After several days of these car play sessions, when Sadie is looking forward to the game, close the car door with her inside and start the engine, but don’t go anywhere. Now, return to the house for Sadie’s regular meal.
Next time, play with Sadie a little in the car, offer her treats on the back seat, and drive down the driveway 5 or 10 feet. Then go back in the house for another meal.
If Sadie continues to do fine with this routine - and I’m betting she will – drive down the block, always returning promptly for a meal, so the car ride is further associated with something good. If Sadie begins to drool, whine or act anxious in any way while riding in the car, you need to back things up a step.
Other tools, which help some dogs, include a soft kind of Elizabethan collar often used post-surgically so dogs can’t scratch (brands include the Kong EZ Collar or Buster Collar). Also, some small dogs feel more secure in safety seats.
If Sadie is happy, gradually extend the length of the practice rides. If she enjoys playing with other pets, a good destination might be a pet store or dog park. Once Sadie is OK with car rides to the park, Grandma’s house might be next.
Over time, most dog owners can ease off Cerenia. If there’s still a concern about motion sickness, ginger cookies (for dogs) may help.
Q: About a year ago, I adopted a shelter cat.
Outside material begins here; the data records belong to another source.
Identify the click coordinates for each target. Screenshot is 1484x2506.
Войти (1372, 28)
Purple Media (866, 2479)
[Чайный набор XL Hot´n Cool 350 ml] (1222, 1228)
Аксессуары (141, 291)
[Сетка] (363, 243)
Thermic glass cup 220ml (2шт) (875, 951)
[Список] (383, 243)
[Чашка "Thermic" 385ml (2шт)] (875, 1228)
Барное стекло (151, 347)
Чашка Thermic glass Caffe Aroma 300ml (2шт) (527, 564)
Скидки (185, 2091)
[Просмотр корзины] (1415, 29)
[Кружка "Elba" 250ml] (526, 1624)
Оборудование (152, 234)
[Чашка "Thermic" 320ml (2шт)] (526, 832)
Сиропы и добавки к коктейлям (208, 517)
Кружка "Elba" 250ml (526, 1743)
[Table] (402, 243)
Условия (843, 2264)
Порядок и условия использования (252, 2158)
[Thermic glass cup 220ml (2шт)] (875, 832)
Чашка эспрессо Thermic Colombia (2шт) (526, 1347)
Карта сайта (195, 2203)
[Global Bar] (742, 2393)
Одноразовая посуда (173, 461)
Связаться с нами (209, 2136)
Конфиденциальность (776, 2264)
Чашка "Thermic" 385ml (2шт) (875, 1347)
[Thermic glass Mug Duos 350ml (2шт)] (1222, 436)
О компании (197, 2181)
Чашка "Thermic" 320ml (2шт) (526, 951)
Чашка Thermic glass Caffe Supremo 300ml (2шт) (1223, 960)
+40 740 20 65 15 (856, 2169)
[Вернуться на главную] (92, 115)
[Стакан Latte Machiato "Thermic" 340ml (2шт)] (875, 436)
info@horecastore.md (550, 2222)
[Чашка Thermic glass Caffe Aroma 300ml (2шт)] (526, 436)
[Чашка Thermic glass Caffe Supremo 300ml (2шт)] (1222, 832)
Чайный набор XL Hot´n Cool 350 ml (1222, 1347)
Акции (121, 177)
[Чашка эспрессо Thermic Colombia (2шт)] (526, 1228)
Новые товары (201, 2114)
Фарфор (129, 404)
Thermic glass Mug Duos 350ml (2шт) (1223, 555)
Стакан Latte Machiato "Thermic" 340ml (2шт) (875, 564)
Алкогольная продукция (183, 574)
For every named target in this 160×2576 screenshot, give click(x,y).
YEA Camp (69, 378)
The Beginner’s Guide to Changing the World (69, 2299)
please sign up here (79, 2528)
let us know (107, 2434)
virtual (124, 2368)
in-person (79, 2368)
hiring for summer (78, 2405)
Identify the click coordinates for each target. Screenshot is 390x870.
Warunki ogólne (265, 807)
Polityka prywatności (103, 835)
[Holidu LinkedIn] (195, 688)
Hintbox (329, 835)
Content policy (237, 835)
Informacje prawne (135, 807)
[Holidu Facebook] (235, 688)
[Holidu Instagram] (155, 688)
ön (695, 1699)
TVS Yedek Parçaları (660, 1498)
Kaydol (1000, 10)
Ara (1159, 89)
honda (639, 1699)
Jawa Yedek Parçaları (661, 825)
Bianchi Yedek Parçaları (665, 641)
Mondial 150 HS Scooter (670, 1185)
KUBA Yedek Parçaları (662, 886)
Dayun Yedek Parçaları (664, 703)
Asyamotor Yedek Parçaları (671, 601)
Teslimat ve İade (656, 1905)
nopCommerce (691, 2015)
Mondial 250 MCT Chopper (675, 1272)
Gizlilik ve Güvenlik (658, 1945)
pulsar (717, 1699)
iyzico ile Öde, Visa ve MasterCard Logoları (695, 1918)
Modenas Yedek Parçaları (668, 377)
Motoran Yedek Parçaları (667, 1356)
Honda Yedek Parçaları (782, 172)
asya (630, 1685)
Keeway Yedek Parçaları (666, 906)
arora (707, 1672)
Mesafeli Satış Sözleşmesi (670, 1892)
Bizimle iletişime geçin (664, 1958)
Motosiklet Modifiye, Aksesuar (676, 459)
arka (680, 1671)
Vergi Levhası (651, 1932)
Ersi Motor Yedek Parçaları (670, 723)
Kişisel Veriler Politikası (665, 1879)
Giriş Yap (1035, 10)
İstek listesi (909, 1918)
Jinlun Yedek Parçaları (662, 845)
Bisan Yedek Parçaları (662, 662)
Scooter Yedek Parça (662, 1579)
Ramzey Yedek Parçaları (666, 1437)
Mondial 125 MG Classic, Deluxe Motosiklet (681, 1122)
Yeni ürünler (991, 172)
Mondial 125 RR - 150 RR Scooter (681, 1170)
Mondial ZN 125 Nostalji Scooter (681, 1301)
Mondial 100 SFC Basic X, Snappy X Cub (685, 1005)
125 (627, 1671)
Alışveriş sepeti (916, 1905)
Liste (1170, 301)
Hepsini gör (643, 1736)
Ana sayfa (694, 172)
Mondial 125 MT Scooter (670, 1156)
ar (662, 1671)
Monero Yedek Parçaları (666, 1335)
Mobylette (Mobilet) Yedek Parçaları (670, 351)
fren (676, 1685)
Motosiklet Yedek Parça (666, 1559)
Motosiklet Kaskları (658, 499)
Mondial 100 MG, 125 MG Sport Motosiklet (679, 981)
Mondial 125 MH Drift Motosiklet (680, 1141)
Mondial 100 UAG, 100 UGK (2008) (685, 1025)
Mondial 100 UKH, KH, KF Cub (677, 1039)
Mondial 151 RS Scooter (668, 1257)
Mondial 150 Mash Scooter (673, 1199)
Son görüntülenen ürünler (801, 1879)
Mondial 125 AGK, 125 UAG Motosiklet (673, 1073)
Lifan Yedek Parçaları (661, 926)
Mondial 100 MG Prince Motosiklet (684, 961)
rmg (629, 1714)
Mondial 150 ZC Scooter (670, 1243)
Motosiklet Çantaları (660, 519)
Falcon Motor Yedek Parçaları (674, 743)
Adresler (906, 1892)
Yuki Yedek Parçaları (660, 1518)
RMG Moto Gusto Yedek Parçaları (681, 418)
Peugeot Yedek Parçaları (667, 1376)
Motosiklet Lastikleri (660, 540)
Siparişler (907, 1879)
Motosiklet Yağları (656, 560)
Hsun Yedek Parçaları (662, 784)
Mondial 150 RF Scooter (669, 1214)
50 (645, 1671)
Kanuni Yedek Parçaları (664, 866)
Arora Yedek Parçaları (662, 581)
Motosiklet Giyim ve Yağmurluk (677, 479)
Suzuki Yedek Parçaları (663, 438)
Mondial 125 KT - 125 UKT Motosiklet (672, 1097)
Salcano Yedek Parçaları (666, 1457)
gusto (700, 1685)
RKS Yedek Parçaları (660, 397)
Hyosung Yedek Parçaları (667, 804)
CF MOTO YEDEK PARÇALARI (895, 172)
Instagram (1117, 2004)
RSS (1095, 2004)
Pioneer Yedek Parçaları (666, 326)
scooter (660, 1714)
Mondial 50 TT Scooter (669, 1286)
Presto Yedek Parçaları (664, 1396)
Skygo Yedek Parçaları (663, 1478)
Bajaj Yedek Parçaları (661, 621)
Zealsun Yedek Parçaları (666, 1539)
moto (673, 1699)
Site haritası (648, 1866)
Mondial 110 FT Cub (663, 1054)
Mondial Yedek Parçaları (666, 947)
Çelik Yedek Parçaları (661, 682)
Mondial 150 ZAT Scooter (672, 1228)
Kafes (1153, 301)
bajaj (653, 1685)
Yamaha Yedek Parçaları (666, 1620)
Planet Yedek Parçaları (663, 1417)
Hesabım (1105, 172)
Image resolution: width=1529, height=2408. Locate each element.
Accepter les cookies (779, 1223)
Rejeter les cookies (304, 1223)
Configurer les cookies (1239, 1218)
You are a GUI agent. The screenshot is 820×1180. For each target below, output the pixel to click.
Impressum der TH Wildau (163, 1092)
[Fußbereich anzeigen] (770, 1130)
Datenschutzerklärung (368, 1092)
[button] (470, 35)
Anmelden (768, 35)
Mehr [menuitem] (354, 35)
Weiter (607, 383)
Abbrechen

He’s very loving and enjoys being petted. However, sometimes his ears go back, he gets a mean look in his eyes and he bites. Then he’s really friendly again. What’s up? – B.B., Minneola, Fla.
A: Some individual cats enjoy more petting than others. It’s perceptive of you to pick up on the warning signs. Literally count how many times you can pet your cat before you see his ears go back, the hair go up on the back of his neck, see his skin ripple or his tail twitch.
Once you know the magic number, stop petting your cat well before you reach it. Then, very gradually, increase the number of strokes per session. For some cats, this builds tolerance. And certainly, offering some treats while you pet your cat could help. Still, some cats are just stingy about how long they tolerate petting.